■ **GOAL OF THE EXERCISE**
The response should hold each line from the entries below where "This" is found.

[Collected data]
───

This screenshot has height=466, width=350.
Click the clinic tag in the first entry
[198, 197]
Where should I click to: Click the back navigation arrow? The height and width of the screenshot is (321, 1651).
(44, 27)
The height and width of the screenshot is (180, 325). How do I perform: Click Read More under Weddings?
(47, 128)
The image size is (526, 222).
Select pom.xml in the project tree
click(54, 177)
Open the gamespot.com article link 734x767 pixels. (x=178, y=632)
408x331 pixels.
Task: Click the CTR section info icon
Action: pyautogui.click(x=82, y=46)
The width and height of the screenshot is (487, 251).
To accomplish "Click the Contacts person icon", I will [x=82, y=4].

───

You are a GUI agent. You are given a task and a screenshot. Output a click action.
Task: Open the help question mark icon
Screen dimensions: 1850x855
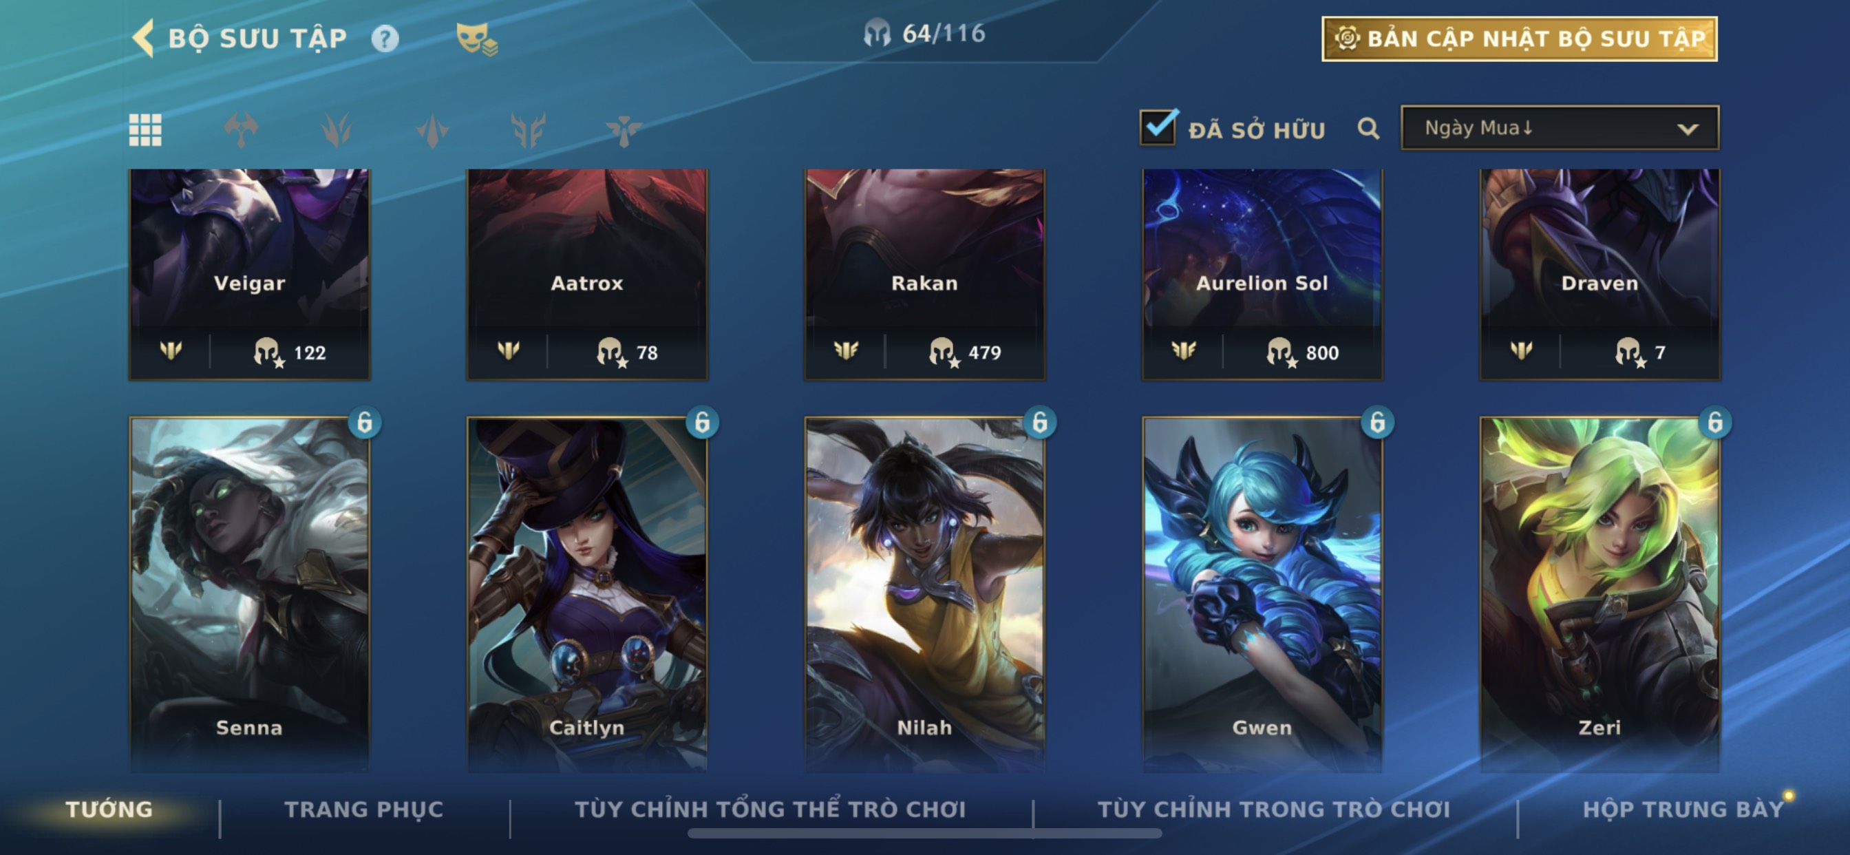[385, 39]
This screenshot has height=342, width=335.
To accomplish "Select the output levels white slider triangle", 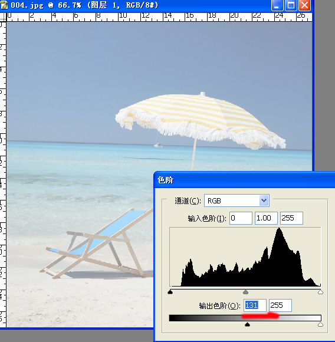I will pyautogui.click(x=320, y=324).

───

■ **WRITTEN SOLUTION**
This screenshot has height=466, width=350.
This screenshot has height=342, width=335.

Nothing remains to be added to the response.